If you are interested in doing a Master thesis or semester project in data science, you can apply for one of the projects bellow. Your primary supervisors will be Francisco Pinto and Patrick Jermann, from the Center for Digital Education (CEDE).

List of Projects


Detect EPFL Activities related to Sustainability

Level: Master

Subject area(s): Discrete mathematics, Graph theory.

Description: The EPFL knowledge graph (graphsearch.epfl.ch) maps all courses and publications to a network of scientific concepts extracted from Wikipedia, that we call the concepts graph. The goal of this project is to detect and analyse EPFL’s teaching and research activities that are related to the subject of sustainability (as required by recent policies from the Swiss federal government) using tools and algorithms from graph theory.

Pre-requisites: Proficiency in Python; solid knowledge of discrete mathematics and/or graph theory.

Useful tools: Python notebooks, NetworkX, Apache GraphX.

Contact: [email protected]
Please attach the grade transcripts from both your Bachelor and Master studies.


Implement Text Analysis Algorithm on a Distributed Platform

Level: Master

Subject area(s): Data engineering, distributed graph processing.

Description: One of the main pillars in the construction of EPFL’s AI-powered graph engine (graphsearch.epfl.ch) is a multithreaded text analysis algorithm that relates textual content to Wikipedia pages (Wikipedia is the basis of EPFL’s database of scientific concepts).
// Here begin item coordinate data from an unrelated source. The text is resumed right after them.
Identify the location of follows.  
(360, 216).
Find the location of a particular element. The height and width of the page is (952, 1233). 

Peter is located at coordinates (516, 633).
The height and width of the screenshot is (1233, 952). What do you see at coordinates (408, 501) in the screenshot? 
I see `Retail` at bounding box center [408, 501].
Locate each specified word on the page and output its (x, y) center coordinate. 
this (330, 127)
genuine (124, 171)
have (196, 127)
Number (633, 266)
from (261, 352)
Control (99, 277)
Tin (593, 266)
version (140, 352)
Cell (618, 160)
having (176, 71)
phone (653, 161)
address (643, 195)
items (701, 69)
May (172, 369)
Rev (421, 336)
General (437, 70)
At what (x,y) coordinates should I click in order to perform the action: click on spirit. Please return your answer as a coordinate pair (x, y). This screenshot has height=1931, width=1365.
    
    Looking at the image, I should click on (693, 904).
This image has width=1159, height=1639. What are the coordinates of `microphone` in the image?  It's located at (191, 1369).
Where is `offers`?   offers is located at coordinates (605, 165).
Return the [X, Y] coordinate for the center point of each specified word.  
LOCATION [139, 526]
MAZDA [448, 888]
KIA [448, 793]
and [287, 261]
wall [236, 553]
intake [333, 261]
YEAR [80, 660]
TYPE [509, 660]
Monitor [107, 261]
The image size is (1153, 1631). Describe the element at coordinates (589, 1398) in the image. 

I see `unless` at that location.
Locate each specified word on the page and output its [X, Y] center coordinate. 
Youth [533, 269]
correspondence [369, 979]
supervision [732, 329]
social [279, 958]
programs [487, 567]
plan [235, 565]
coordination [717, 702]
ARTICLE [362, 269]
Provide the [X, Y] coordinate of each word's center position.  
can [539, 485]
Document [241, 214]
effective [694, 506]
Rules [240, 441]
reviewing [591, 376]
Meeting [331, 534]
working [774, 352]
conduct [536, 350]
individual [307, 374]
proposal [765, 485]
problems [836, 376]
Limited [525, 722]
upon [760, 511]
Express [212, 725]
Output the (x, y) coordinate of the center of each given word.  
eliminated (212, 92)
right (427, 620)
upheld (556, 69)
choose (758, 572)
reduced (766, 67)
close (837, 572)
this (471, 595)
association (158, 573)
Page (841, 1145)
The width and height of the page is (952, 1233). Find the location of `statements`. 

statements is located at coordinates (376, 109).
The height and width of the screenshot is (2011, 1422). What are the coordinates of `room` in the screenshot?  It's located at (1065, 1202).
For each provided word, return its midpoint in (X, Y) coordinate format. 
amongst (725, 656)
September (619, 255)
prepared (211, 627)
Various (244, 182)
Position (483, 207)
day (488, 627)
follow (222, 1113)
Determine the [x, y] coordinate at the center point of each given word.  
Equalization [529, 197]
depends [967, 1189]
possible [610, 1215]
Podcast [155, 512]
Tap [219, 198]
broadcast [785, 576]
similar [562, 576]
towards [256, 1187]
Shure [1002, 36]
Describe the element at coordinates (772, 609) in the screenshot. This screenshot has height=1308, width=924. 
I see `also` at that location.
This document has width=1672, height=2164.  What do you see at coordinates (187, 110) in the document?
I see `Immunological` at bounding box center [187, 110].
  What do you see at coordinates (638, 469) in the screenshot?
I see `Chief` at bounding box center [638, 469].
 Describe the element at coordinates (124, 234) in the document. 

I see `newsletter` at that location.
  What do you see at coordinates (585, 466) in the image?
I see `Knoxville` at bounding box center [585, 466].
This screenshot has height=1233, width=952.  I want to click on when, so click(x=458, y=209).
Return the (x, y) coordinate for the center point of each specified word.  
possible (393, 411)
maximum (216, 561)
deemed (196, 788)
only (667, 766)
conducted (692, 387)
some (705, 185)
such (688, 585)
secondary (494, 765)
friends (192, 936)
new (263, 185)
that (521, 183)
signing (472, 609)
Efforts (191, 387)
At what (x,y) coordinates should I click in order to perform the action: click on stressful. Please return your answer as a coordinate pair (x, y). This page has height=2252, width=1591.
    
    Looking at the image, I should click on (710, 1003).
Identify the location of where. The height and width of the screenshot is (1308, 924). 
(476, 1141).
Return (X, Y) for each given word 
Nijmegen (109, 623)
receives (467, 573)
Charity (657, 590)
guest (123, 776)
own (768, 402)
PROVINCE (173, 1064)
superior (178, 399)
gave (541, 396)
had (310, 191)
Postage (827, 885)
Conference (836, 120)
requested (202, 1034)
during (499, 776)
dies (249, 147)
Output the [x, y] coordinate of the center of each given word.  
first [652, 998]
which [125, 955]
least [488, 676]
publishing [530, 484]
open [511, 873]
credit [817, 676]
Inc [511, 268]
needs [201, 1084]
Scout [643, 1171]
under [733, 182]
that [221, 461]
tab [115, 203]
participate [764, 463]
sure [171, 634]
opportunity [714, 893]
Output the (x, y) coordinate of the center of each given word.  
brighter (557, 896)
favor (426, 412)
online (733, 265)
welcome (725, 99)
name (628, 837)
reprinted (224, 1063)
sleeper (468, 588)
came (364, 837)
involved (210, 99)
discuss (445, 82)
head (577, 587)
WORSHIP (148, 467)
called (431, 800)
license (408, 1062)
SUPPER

The goal of this project is to implement the algorithm on a distributed platform using parallel processing techniques and tools, such as MapReduce and distributed graph processing.

Pre-requisites: Proficiency in Python or Scala; experience with distributed computing tools such as Hadoop and Spark; experience with the MapReduce programming model.

Useful tools: Python, Scala, Apache Hadoop, Spark, Giraph, GraphX.

Contact: [email protected]
Please attach the grade transcripts from both your Bachelor and Master studies.


Predict Research Collaborations based on Historical Paper Co-Authorships

Level: Master

Subject area(s): Machine learning, graph theory.

Description: The EPFL knowledge graph (graphsearch.epfl.ch) contains a historical network of paper co-authorships dating back 15+ years. The goal of this project is to use that historical data to predict, using machine learning techniques, and recommend future collaborations to our doctoral students and postdocs. NOTE: We receive many applications for our machine learning projects; keep in mind that we’ll give priority to students who have a solid mathematical knowledge of graph theory.

Pre-requisites: Proficiency in Python; experience with machine learning algorithms, including ANNs and RFs; mathematical knowledge of graph theory. Bonus if you’ve taken course(s) on discrete mathematics.

Useful tools: Python notebooks, NetworkX, Apache GraphX.

Contact: [email protected]
Please attach the grade transcripts from both your Bachelor and Master studies.


Implement a 3D Graph Navigation App in JavaScript

Level: Bachelor or Master

Subject area(s): Programming, 3D graphics.

Description: The goal of this project is to implement a webapp that fetches data from EPFL’s knowledge graph database (graphsearch.epfl.ch) and displays a 3D rendering of the graph on the frontend. The user will be able to navigate the graph on the three dimensions of space, either using a tablet computer or a VR headset [check out, for example, the WikiGalaxy project].

Pre-requisites: Excellent programming skills, preferable with experience in JavaScript; basic understanding of graphs.

Useful tools: Three.js, Node.js, GraphQL, ArangoDB.

Contact: [email protected]
Please attach the grade transcripts from both your Bachelor and Master studies.


Build Graph of Skills from Job Offers

Level: Bachelor or Master

Subject area(s): Data mining, text processing, web development.

Description: This project aims at improving the data mining and text processing algorithms underneath our skills navigation demo. There is a hacking component, where you’ll scrape PDF documents from a job offers portal, and a text processing component, where you’ll be able to play with natural language processing algorithms. The output is a graph that connects skills required by the job market and skills taught at EPFL.

Pre-requisites: Proficiency in Python; experience with text processing in Python; basic knowledge of REST APIs.

Useful tools: Python, Selenium, PhantomJS, SigmaJS.

Contact: [email protected]
Please attach the grade transcripts from both your Bachelor and Master studies.